• Directions for this task: Which lines have the string "Show"? Copy all of them from the entries below.

--- Input data ---

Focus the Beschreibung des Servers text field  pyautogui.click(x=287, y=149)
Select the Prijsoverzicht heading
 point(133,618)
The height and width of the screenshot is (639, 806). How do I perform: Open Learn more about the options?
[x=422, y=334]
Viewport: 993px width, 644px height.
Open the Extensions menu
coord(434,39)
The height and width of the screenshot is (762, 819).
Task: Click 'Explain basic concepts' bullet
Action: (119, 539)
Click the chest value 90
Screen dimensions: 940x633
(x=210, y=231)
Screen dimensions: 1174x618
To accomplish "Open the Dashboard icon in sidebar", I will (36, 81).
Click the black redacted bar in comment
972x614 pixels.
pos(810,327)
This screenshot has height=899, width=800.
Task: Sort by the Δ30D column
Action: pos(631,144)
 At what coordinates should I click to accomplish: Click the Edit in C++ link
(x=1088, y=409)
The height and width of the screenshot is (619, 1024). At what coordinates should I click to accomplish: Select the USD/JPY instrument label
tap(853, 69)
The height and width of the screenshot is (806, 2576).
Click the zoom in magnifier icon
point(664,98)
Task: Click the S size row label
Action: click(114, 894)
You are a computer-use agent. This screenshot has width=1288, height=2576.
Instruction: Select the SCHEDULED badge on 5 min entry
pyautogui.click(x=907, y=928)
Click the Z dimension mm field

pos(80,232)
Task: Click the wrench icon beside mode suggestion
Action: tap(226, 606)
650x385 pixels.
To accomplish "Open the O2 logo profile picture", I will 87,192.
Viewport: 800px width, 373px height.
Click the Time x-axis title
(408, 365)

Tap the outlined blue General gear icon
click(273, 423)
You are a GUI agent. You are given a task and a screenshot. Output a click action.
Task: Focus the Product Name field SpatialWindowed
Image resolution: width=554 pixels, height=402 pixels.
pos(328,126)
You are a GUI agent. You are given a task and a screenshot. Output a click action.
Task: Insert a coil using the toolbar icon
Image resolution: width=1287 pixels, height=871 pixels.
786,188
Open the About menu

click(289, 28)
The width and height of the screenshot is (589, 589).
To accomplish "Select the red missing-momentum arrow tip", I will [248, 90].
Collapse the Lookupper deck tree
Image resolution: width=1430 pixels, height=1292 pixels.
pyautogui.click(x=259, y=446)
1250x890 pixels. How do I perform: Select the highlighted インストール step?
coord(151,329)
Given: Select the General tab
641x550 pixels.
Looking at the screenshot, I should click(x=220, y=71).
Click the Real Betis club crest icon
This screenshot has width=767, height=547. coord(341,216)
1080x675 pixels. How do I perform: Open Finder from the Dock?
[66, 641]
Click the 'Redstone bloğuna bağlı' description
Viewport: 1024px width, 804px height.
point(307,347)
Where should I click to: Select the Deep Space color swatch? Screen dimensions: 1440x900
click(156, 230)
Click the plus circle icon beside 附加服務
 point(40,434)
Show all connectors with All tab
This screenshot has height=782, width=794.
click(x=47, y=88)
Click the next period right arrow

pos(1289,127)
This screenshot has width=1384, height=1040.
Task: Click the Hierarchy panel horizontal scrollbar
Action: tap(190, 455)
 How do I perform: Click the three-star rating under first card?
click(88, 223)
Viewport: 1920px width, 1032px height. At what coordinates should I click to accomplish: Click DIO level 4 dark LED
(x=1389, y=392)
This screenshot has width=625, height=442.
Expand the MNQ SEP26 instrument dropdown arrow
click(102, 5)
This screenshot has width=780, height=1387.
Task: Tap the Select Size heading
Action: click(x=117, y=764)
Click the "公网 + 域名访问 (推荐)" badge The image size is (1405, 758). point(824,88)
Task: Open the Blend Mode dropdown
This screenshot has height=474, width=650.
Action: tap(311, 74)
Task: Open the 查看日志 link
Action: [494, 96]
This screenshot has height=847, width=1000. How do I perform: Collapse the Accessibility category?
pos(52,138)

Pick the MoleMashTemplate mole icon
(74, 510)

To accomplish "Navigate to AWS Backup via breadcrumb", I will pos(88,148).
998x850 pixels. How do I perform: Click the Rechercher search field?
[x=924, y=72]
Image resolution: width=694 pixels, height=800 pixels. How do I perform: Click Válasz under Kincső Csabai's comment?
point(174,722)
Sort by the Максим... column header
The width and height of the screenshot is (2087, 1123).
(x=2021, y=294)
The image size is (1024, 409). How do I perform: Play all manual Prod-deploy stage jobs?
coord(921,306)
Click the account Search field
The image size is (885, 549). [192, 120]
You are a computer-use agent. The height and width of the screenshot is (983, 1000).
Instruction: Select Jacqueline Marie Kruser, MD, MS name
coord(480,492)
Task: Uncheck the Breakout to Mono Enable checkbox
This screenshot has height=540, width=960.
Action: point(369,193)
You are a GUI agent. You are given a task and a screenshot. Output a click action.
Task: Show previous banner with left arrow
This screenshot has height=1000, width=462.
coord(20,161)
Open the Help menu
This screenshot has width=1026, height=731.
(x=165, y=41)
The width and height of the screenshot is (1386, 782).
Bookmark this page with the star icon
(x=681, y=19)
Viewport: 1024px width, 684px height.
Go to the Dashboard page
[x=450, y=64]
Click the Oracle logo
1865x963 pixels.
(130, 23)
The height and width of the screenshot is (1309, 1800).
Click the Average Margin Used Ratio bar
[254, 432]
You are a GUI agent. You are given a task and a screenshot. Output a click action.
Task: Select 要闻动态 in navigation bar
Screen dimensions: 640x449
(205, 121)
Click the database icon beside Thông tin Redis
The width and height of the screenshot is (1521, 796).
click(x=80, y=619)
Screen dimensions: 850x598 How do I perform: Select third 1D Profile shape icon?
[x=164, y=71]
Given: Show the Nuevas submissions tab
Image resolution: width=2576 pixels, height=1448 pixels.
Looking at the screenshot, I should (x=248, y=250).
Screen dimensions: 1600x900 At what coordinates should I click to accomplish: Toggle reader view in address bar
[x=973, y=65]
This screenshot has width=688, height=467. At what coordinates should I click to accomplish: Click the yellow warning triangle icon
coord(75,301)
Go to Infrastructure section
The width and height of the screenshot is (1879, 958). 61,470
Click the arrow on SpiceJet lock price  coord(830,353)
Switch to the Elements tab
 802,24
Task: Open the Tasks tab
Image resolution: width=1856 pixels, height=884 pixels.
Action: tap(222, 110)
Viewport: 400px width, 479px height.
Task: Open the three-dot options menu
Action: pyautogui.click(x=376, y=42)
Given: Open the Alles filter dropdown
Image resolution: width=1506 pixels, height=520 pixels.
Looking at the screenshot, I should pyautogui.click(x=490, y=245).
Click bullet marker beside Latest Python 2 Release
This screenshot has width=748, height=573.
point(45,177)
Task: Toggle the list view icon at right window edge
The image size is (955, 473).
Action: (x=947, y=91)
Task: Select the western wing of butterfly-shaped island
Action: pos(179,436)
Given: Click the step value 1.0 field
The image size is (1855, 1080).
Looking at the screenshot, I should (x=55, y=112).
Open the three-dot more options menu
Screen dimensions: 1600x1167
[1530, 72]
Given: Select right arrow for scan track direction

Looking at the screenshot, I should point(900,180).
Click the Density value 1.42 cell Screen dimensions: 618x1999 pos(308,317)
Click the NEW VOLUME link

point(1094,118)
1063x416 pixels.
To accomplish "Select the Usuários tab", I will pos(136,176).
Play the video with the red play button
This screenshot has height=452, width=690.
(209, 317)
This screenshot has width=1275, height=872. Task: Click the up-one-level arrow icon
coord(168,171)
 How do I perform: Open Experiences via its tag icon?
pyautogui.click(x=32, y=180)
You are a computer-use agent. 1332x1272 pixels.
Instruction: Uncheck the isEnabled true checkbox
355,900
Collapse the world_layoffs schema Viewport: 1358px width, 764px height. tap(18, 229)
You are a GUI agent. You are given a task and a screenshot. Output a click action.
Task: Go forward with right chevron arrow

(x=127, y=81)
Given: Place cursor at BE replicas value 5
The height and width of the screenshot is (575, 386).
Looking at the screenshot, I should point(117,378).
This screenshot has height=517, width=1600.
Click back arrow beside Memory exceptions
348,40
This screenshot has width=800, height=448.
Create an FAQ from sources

---

• Response:
Show all connectors with All tab
Task: Show previous banner with left arrow
Given: Show the Nuevas submissions tab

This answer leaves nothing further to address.